Je mehr sie sich diesem Fremden hingibt, mit dem sie sich ausschließlich in dessen Wohnung trifft, je mehr sie die Lust und Leidenschaft zu schätzen weiß, die diese Affäre ihr bereitet, desto mehr ist sie sich dem öden Eheleben bewusst, in das sich die einst so intensive Liebe verwandelt hat. Elena hasst die Fahrten zu ihrer Schwiegermutter, die ihren Sohn immer noch so verhätschelt, als sei er ein Kind, und Elena mit mehr oder weniger versteckten Vorwürfen attackiert. Noch mehr aber hasst sie das, was die Ehe aus ihr selbst gemacht hat. Sie stört sich an dem fehlenden Interesse, das ihr Paolo entgegenbringt, der nach der Arbeit nur noch müde aufs Sofa fällt und vor der Glotze abhängt, während er Elenas Wünsche nach Gesprächen nicht ernst nimmt. Gespräche sind nicht unbedingt das, was Elena mit ihrer Affäre verbindet, aber aus dem sinnlichen, zärtlichen, leidenschaftlichen und experimentellen Sex, den sie nun erlebt, erwächst ein ganz neues Selbstvertrauen.
„Ich denke, dass meine Lust bei ihm so intensiv und tief ist, weil mein Körper in seinen Händen zum ersten Mal erhört wird. Er beherrscht das Spiel und weiß, wie er meine Lust immer mehr steigern kann, so dass ich mich so stark fühle wie er. Wenn wir miteinander schlafen, sind wir eins, und ich habe nie das Gefühl, passiv zu sein, auch wenn mir bewusst ist, dass er die treibende Kraft ist. Ich habe gelernt, dass es Teil eines Spiels ist, das auch ich lenke. Meine Unterwerfung ist ein Geschenk, das ich ihm bereite, keine Niederlage. Mit ihm zu schlafen ist eine geheimnisvolle Reise. Er führt mich, er reißt mich mit, geleitet mich an Orte, die ich nicht kenne und nie besucht habe.“ (S. 122) 

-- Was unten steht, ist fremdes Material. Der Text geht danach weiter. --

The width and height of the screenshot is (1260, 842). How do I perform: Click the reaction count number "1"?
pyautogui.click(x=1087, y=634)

Allerdings scheint sich Elenas Ekstase in eine Verliebtheit zu wandeln, die die ungeschriebenen Grenzen ihrer Beziehung überschreitet. Das Objekt ihrer Begierde ist von Elenas Drang, immer mehr Kontrolle über das zu übernehmen, was sie miteinander verbindet, gar nicht begeistert …

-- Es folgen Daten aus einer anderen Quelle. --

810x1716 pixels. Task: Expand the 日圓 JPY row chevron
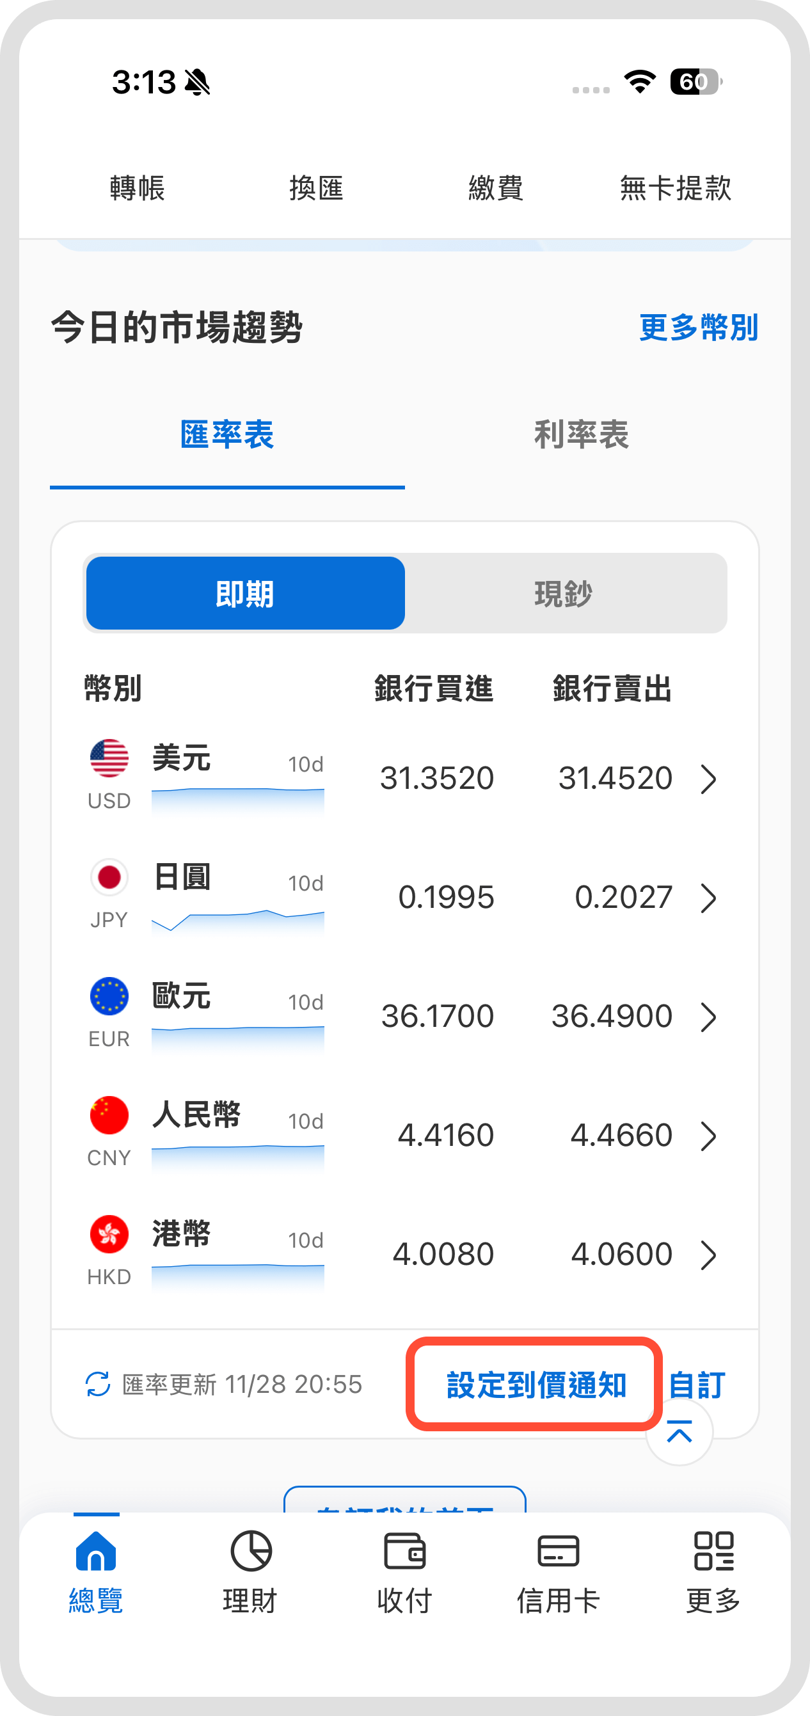point(708,898)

Der italienische Schriftsteller, Schauspieler, Fernseh- und Radio-Moderator Fabio Volo, der sowohl in Mailand als auch in Rom, Paris und New York zuhause ist, hat in seinen bisherigen Romanen „Einfach losfahren“, „Noch ein Tag und eine Nacht“ sowie „Zeit für mich und Zeit für dich“ stets die Lebens- und Liebesgeschichten von jungen Männern beschrieben. In „Lust auf dich“ nimmt er erstmals die Perspektive einer Frau ein, die sich nicht nur durch Tagebuchaufzeichnungen vorstellt, sondern auch die darüber hinaus erwähnenswerten Ereignisse und Gedanken aus der Ich-Perspektive schildert. Sukzessive beschreibt Volo die Metamorphose einer Frau, die sich durch eine aufregende Affäre zu spiegeln beginnt, wie sich die Ehe mit Paolo gestaltet und welch neue Seiten die Beziehung zu einem neuen Mann in ihr zum Vorschein bringt.

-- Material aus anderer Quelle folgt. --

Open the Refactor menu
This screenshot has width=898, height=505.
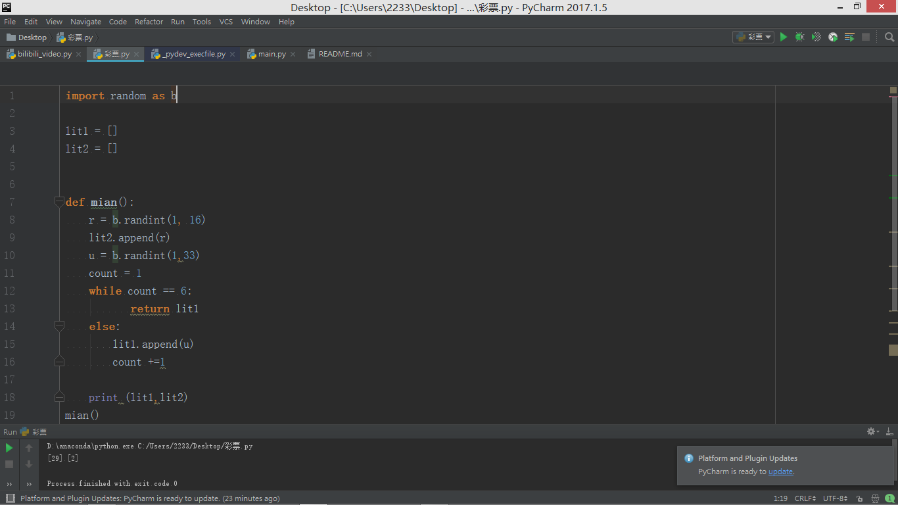tap(149, 22)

Der Titel „Lust auf dich“ deutet schon an, dass Volo dabei recht freizügig zu Werke geht, doch lässt er dem Leser durchaus genügend Spielraum, die erotischen Szenen mit eigenen Phantasien aufzufüllen. Letztlich dient der Sex wie so oft nur als Mittel zum Zweck, als Schlüssel zu einer Tür, hinter der Elena ganz neue Seiten ihrer Persönlichkeit zu entdecken beginnt, die in ihrer Ehe nie zum Vorschein gekommen sind. Auf seine typisch leichte, doch packende Art beschreibt Volo die vielschichtigen Konsequenzen, die die Begegnung zweier Menschen nach sich ziehen kann – in positiver wie negativer Hinsicht.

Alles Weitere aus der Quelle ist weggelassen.